More Principled Compiler
Tuesday April 11, 2006
Hamerschlag Hall D-210
Carnegie Mellon University
Although in the past, the effect of compiler optimizations on
performance was overshadowed by exponential increases in clock
frequencies, as processor speeds stagnate and computer architects look
for new ways to buy performance with their growing transistor budget,
compiler optimizations will play an increasingly important role in
future processor performance gains. Existing compiler optimizations are
typically heuristic-driven and lack a detailed model of the target
architecture. More principled optimization approaches are necessary in
order to fully exploit the performance potential of modern
architectures. I will present one such principled approach to the
fundamental compiler optimization of register allocation.
I present a global progressive register allocator (GPRA).
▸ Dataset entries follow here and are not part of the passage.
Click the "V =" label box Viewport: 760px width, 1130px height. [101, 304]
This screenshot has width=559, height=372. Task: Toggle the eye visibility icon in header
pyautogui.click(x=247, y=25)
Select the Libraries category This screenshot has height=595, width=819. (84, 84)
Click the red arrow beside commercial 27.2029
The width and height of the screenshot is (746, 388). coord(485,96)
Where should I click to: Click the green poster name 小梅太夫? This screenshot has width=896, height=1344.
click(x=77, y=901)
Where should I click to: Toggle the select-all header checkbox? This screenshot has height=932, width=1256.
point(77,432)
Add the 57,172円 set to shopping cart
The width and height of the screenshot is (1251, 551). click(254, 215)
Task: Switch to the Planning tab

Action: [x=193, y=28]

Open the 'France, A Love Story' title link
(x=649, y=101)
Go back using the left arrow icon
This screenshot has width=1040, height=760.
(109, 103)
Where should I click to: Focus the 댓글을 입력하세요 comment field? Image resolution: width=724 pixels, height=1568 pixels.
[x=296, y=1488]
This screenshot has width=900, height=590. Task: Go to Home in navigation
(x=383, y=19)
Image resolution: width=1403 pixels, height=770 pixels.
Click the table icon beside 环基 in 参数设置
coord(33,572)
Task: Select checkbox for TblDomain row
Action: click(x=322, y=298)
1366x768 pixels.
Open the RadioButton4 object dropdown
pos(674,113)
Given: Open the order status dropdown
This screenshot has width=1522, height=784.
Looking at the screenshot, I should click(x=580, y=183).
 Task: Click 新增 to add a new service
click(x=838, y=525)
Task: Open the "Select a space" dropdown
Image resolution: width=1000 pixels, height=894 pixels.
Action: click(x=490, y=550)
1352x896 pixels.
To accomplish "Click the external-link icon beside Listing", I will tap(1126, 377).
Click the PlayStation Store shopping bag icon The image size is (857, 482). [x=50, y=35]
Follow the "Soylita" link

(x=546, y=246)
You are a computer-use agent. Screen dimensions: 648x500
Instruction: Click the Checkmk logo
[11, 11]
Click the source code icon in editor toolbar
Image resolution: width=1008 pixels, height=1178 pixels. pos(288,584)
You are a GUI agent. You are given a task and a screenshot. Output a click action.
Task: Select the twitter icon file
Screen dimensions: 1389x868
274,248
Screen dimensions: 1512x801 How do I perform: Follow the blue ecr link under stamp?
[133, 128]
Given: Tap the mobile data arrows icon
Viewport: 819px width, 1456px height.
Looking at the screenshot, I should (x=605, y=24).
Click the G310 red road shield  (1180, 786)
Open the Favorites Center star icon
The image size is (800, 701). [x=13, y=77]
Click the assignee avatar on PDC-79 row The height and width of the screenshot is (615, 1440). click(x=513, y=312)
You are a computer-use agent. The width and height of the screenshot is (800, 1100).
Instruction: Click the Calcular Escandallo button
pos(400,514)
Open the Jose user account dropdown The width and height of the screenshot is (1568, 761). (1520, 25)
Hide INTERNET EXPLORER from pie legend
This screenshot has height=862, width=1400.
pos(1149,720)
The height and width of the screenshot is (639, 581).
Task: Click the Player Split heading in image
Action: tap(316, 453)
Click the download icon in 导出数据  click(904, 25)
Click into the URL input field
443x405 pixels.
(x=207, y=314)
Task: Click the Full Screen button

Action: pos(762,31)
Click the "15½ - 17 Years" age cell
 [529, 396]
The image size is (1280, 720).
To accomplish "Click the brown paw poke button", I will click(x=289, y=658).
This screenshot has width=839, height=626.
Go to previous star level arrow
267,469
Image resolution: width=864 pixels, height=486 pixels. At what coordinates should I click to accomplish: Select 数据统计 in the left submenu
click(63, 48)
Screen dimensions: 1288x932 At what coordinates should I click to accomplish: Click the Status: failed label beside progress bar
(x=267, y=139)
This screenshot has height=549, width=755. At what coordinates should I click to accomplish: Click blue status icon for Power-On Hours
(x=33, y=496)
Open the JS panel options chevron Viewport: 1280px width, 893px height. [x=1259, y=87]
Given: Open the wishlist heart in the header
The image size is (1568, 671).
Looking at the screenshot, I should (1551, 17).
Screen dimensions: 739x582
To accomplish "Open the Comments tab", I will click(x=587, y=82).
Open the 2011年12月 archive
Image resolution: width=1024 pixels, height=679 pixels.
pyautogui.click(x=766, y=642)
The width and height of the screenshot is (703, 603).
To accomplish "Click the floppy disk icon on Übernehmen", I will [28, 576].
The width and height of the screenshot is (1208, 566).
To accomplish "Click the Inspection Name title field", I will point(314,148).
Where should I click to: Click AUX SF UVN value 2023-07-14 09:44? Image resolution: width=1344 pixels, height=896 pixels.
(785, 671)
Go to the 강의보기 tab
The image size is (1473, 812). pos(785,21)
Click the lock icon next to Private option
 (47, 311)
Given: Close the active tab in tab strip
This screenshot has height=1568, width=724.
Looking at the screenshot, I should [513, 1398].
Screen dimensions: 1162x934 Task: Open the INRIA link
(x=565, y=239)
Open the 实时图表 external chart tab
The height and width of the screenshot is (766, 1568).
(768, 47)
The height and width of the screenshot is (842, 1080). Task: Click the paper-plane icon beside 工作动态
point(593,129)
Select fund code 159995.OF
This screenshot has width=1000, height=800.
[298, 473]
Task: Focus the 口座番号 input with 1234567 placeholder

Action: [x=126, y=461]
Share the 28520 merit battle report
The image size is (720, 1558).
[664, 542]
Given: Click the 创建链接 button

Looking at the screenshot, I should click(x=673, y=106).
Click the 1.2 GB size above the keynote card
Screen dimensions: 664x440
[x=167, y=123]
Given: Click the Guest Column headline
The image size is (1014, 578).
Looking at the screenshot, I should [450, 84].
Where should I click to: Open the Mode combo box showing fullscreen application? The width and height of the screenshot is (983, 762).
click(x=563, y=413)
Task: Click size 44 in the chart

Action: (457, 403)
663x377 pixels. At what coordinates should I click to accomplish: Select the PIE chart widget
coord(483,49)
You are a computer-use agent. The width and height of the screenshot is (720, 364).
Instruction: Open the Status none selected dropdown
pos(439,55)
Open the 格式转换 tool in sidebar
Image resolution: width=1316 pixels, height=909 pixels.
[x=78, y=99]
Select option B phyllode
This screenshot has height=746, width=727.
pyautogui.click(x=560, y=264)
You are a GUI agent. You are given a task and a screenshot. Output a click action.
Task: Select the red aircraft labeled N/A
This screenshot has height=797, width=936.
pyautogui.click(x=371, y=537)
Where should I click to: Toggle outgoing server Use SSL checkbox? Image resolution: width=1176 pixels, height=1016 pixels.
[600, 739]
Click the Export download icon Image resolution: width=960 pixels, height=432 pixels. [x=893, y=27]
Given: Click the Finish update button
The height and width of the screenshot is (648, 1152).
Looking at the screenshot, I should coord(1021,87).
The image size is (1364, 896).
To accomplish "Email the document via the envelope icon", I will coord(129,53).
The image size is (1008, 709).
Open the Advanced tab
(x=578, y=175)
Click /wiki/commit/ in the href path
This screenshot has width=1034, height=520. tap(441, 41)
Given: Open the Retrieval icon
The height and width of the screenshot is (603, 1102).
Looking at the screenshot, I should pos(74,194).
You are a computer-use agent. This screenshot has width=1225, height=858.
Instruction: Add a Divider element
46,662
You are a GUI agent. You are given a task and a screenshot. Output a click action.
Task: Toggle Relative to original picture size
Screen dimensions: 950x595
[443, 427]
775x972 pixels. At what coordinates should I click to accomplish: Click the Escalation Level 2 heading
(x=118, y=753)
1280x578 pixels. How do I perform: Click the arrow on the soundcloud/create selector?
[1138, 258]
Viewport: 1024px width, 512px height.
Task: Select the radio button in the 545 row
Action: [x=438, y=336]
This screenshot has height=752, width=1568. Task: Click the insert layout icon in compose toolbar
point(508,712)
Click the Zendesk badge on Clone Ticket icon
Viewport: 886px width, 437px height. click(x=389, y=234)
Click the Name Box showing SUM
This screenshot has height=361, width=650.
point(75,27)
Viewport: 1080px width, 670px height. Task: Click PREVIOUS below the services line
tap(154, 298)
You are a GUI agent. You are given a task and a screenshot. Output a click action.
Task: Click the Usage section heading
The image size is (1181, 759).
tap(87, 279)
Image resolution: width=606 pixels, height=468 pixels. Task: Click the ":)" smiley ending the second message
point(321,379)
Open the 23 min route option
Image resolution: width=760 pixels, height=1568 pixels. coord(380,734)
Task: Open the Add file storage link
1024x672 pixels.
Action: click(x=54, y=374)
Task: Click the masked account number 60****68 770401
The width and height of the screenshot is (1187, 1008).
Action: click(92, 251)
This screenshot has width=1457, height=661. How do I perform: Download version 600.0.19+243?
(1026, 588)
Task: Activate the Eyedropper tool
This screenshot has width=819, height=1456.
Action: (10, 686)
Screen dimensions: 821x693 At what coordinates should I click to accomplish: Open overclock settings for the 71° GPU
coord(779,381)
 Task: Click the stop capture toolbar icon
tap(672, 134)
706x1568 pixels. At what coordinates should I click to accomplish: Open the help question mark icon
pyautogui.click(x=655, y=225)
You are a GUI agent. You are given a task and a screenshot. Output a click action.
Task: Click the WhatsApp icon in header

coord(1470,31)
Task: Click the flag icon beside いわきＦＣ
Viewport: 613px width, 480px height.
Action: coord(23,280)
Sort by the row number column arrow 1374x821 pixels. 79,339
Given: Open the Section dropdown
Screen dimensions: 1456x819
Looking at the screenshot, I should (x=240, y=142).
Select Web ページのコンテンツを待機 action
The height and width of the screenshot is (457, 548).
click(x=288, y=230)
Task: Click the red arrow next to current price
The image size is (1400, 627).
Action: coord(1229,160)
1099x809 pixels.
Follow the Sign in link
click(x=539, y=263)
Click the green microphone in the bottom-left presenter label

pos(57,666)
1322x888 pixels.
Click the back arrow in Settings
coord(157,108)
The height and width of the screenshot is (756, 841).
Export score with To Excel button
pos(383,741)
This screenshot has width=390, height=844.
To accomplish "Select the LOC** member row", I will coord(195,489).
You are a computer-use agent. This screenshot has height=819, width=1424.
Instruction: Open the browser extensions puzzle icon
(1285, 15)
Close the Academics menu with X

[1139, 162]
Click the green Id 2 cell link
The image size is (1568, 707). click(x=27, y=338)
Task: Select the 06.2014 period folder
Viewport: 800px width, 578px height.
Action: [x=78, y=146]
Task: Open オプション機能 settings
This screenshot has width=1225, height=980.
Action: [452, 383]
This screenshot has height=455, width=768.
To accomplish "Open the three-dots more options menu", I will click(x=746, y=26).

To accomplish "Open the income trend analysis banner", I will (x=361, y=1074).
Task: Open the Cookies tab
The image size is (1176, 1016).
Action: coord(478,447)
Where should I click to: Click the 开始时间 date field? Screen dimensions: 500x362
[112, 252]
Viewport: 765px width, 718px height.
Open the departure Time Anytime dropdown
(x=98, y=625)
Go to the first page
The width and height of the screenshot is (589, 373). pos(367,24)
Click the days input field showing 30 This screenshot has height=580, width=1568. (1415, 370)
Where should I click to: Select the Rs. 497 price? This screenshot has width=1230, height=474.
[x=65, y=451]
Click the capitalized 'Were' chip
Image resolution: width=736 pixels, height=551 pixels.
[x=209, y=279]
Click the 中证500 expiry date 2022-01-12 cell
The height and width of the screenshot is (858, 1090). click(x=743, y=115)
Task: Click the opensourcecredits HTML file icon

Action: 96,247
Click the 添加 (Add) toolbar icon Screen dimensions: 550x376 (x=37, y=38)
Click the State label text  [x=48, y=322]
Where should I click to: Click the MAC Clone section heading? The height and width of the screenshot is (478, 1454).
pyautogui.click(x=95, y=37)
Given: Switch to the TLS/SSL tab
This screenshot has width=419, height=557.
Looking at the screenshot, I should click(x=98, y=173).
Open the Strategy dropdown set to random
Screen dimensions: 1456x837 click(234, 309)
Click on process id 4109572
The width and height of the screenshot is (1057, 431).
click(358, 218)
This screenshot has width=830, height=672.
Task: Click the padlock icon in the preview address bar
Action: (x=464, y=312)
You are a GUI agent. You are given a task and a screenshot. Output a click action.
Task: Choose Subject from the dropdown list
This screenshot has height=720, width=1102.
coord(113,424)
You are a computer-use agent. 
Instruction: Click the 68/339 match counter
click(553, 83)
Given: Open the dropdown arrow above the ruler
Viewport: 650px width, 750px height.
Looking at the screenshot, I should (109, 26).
GPRA
represents the register allocation problem with an explicit and
expressive model that is based on multi-commodity network flow. This
formulation can be solved quickly using simple heuristics and
progressively using the theory of Lagrangian relaxation. The advantage
of a progressive solver is that, as more time is allowed for
compilation, not only is a better solution found, but certain optimality
bounds guarantees can be computed. When optimizing for code size, GPRA
demonstrates code size improvements as large as 16.75% compared to a
traditional graph allocator.
There is a high likelihood that snacks will appear at this talk.
Dave doesn't think computers are fast enough or that compilers are good
enough. After working as a compiler writer for Green Hills Software in
dreary Santa Barbara, CA, he entered grad school in an attempt to remedy
that situation. He is a fourth year (seems like longer) graduate student
in the computer science department and his advisor is Seth Goldstein.